EXERCISE
Can you write out, word for word, the part of the glossary entry on mean time between failures from "Mean time between failures, or" to "equipment for upgrades."?

Resources/Glossary/
Mean Time Between Failures
Maintenance and Reliability

Mean Time Between Failures

How long a machine runs before it lets you down. Higher is better.

Updated
·
4
min read
Definition

What is Mean Time Between Failures?

Mean time between failures, or MTBF, is the average run time a piece of equipment delivers between unplanned failures. It is calculated by dividing total run time by the number of failures over the same period. MTBF measures equipment reliability and feeds the availability factor of overall equipment effectiveness. A higher MTBF means the machine is failing less often, regardless of how long each repair takes.

Mean time between failures is one of the two reliability metrics every TPM program tracks, and the one that most directly answers the question "how dependable is this machine." Reliability is not the same as quality and not the same as productivity; it is specifically about how long the machine will keep running before something unexpected stops it. A shop that knows MTBF by machine can plan staffing, set realistic delivery promises, and target the right equipment for upgrades.

"Reliability is the difference between a quote you can keep and a quote that depends on luck."

DATA SEGMENT
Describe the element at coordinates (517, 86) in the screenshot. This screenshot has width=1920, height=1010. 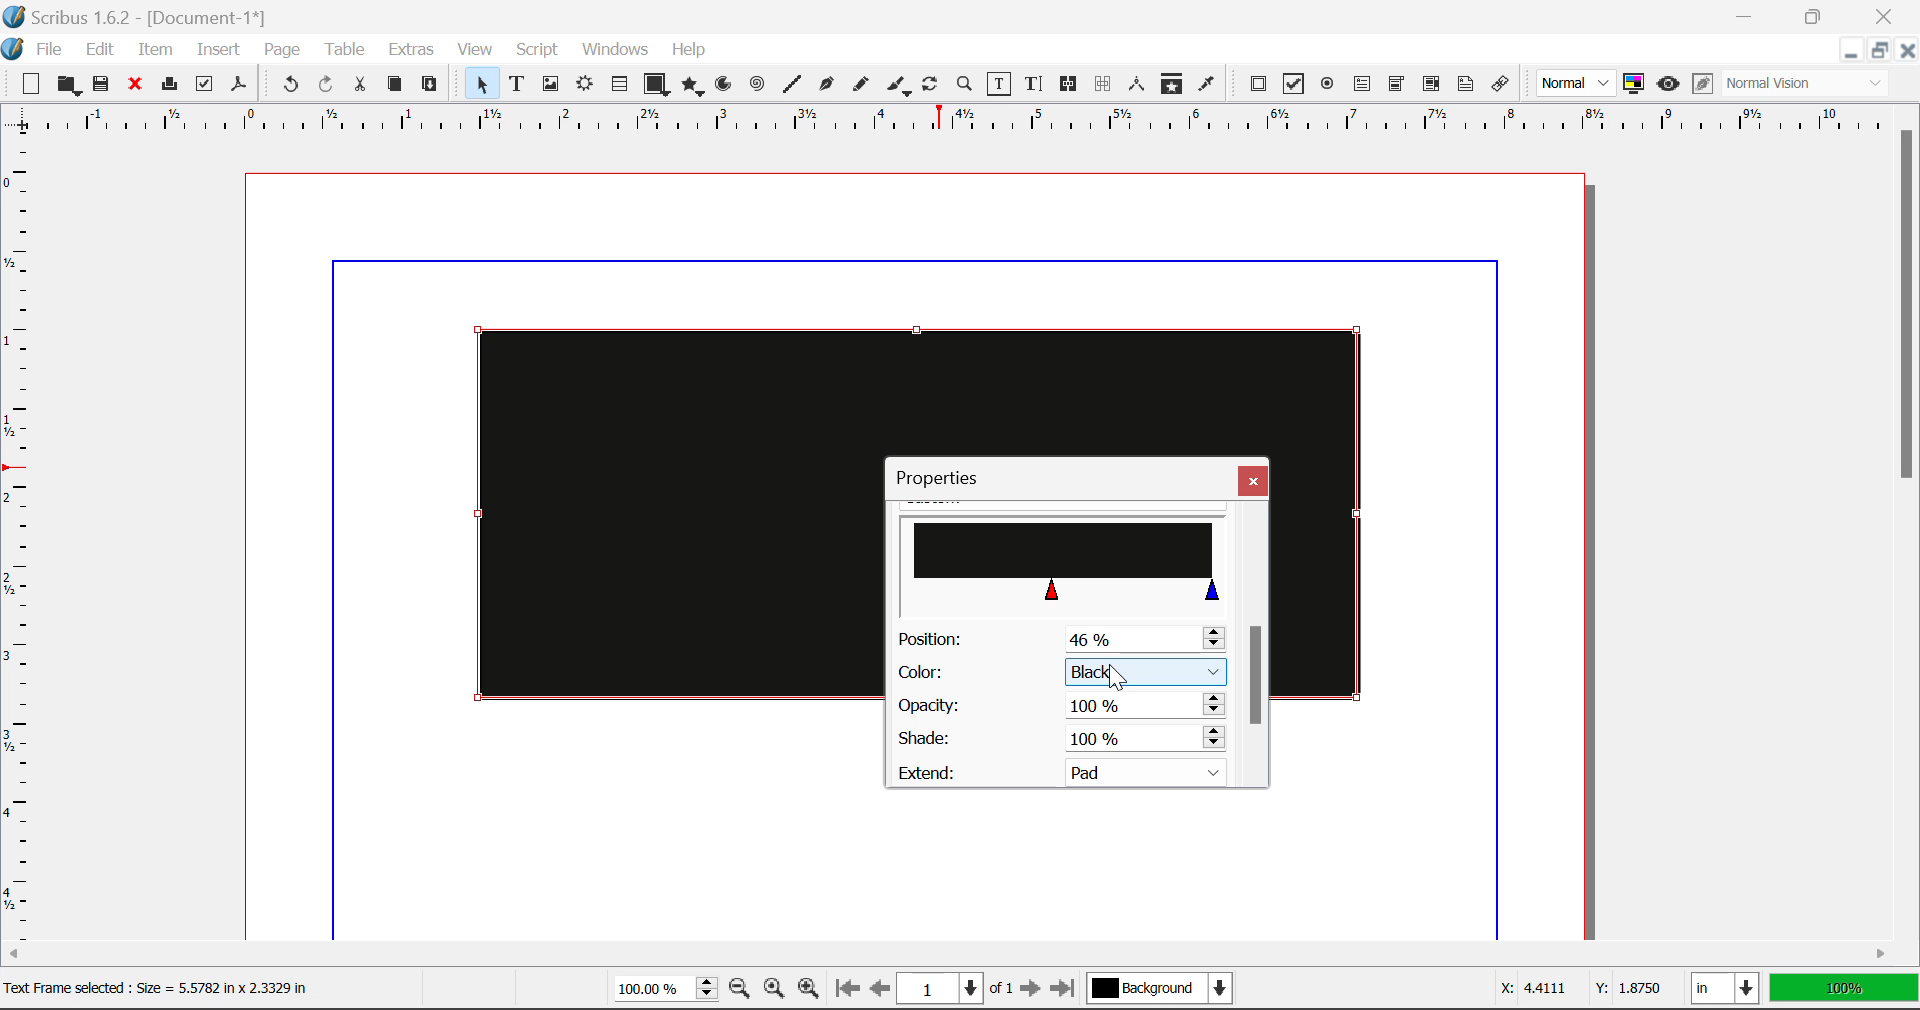
I see `Text Frames` at that location.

TASK SOLUTION
Mean time between failures, or MTBF, is the average run time a piece of equipment delivers between unplanned failures. It is calculated by dividing total run time by the number of failures over the same period. MTBF measures equipment reliability and feeds the availability factor of overall equipment effectiveness. A higher MTBF means the machine is failing less often, regardless of how long each repair takes.

Mean time between failures is one of the two reliability metrics every TPM program tracks, and the one that most directly answers the question "how dependable is this machine." Reliability is not the same as quality and not the same as productivity; it is specifically about how long the machine will keep running before something unexpected stops it. A shop that knows MTBF by machine can plan staffing, set realistic delivery promises, and target the right equipment for upgrades.